One Line Vac or Two?

Over the last couple weeks, I have received a couple Line Vac inquiries that have featured some tips and common questions about Line Vacs that I thought I would share with you, our regular readers.  Line Vacs are EXAIR’s air operated conveyors that connect to tubing to create a powerful conveying device that is powered only by compressed air.  The Line Vac range in size from 3/8″ to 5″ ID tube.  These air operated conveyors can move materials of every shape and make up.  Standard Line Vacs will convey plastics, foam, grain, metal chips, and anything that you might move with a motorized industrial vacuum.  Additionally, Heavy Duty Line Vacs can uses more compressed air to convey materials further or heavier materials than the Standard Line Vac.  Line Vacs work wonderfully to replace bucket and ladder operations or to convey material across a warehouse floor.  They do not replace Super Sack loaders or dumpers, where you need to move 1000’s of pounds of material in a matter of minutes.


“Can we use two Line Vacs, if material needs to be move further than one Line Vac’s power?” is one of the things that we are always asked.  The short answer is yes, but you will not double the performance of the Line Vac.  Because the restrictions of the conveying hose size, the material being conveyed will move faster with two Line Vacs than it would with one Line Vac, but it will not be double the performance of single Line Vac.

The situation with the greatest reward for two Line Vacs is to convey material much further.  The second Line Vac can be installed more than halfway though the run to maintain the particle velocity through the entire length of the run or at a sweep where the particles will slow down because of the turn.  Also, the second Line Vac will face a restriction in the size of the line, which means it will improve the performance, but adding three and four Line Vacs back to back will net diminishing returns for the amount of compressed air used.  It is better to spread out multiple Line Vacs evenly along the run.

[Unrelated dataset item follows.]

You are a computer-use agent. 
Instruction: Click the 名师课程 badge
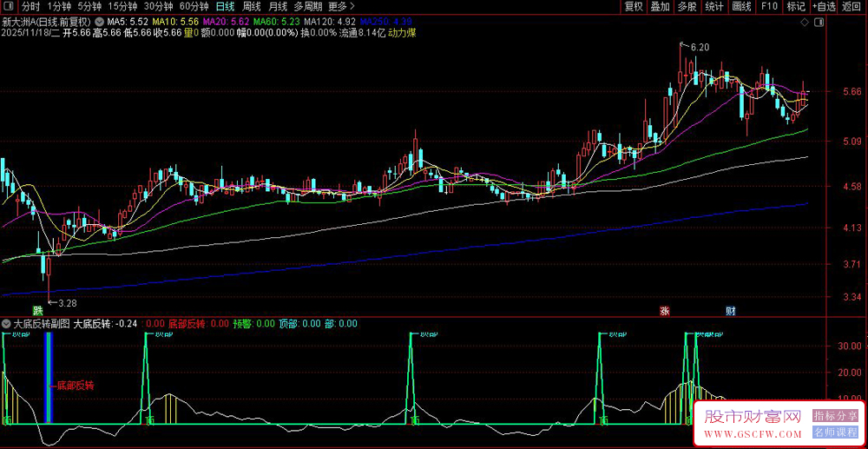click(x=835, y=432)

The second thing I want to talk about is that just like a water pump, Line Vac can only vacuum so much.  Absolute vacuum can only produce 14.7 PSI differential from atmospheric pressure, so a Line Vac will always be able to blow much farther and faster than it can vacuum.  This means that you only want to have about 1 or 5 feet of feed hose before a Line Vac and the majority of the distance you are trying to convey after the Line Vac.  We don’t mention this in the videos, but you will notice that we will always use a short amount of tubing on the inlet side of the Line Vac and a much longer run on the outlet side.  See this video of a short inlet hose to the Line Vac.  This ratio will make the most efficient use of the Line Vacs.